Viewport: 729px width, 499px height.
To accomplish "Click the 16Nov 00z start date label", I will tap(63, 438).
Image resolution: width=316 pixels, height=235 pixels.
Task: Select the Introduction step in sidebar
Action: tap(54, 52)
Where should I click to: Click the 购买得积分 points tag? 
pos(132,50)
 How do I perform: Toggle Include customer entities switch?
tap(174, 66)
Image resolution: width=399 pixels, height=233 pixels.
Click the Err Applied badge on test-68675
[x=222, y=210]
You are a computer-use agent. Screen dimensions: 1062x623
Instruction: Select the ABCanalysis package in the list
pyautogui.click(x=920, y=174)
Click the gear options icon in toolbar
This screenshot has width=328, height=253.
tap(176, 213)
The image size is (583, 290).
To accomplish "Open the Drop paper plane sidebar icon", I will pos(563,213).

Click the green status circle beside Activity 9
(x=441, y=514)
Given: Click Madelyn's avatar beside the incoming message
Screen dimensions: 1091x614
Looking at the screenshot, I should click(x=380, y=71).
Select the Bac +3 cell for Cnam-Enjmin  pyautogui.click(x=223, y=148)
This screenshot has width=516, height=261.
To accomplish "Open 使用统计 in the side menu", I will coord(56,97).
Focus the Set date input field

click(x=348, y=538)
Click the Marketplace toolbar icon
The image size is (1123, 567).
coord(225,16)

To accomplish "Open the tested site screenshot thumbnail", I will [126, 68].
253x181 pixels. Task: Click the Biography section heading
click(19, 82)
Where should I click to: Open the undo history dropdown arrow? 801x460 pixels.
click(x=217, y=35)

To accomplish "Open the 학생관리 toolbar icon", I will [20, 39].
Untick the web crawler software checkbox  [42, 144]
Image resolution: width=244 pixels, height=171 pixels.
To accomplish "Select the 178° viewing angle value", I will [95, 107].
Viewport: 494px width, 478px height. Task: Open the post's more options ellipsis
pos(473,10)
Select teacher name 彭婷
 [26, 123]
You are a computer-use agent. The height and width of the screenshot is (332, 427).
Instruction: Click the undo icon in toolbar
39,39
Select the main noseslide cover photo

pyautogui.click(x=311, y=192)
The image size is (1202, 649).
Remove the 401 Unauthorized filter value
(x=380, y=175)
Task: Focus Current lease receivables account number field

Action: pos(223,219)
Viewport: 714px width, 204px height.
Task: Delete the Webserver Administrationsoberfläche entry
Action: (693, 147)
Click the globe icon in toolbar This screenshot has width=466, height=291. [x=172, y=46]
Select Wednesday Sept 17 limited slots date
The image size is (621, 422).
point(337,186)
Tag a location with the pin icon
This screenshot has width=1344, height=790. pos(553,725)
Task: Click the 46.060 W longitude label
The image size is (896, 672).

^^^^

### Task goal
For each line of the data that includes the word "agent", return a copy of it.

### Task answer
You are a computer-use agent. Screen dimensions: 1062x623
You are a computer-use agent. The height and width of the screenshot is (332, 427).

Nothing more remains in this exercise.